Don't Underestimate Obama's Political Savvy

02/15/2009 04:13 pm ET | Updated May 25, 2011

By Pamela Gentry, Senior Political Anaylst

Feb. 15, 2008 -- President Barack Obama has forgone a "honeymoon" with legislators and the press to push his agenda forward and deliver what he promised: billions of federal dollars into the economy and jobs.

In his weekly radio address Obama said, "I will sign this legislation into law shortly." (On Friday White House press secretary Robert Gibbs said most likely Monday.) "We'll begin making the immediate investments necessary to put people back to work doing the work America needs done," he said.

Republicans and the handful of Democrats didn't support the president - and they should be worried how this might play back home. Obama was smart in the way he criticize his opponents of the package.

He opted to oppose the "ways of Washington" from outside the beltway and took his stimulus sales pitch on the road. It appears to have worked because he was able to build his case for the package literally in the backyards of his critics.

His strategy to preach to the non-believers and not the faithful paid off and the president was able to convert new believers back home.

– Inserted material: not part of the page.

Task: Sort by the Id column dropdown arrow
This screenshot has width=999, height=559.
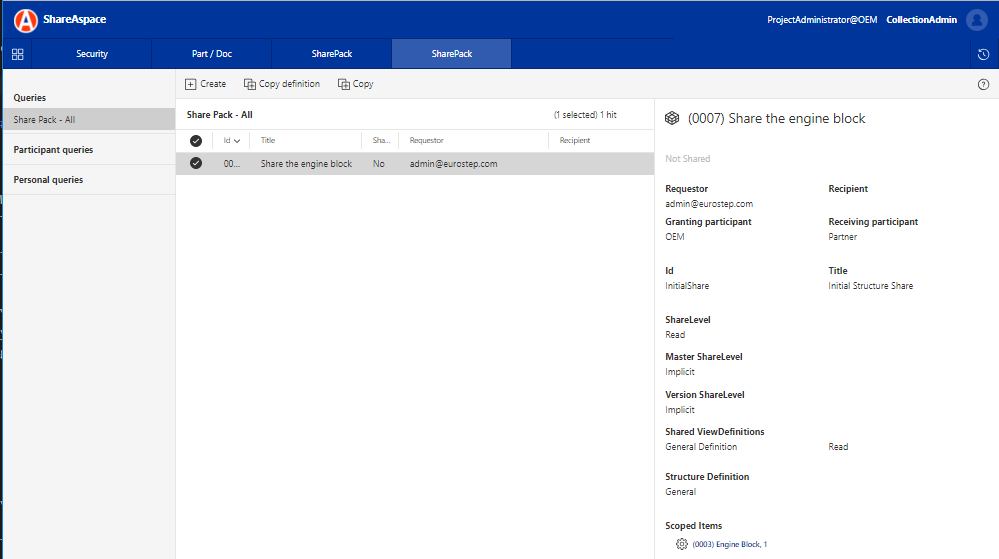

The $787 billion package will extend unemployment benefits, state-funded Medicaid health coverage for low-income the disable and still gives $280 billion in tax relief.

While cuts were made during the House and Senate negotiations process, the final bill also includes money for road construction, new bridges, school repairs and expansion of Broadband networks to rural communities.

Not bad for the first four weeks in office.

If Obama continues to roll his agenda forward; maintain his popularity; minimizing his critics and nurture his up-close and personal relationship with the American people, he'll re-define "political powerhouse" and be a formidable adversary.

It appears Obama made up for his inexperience with tenacity and has prevailed. It would be foolish to underestimate him moving forward.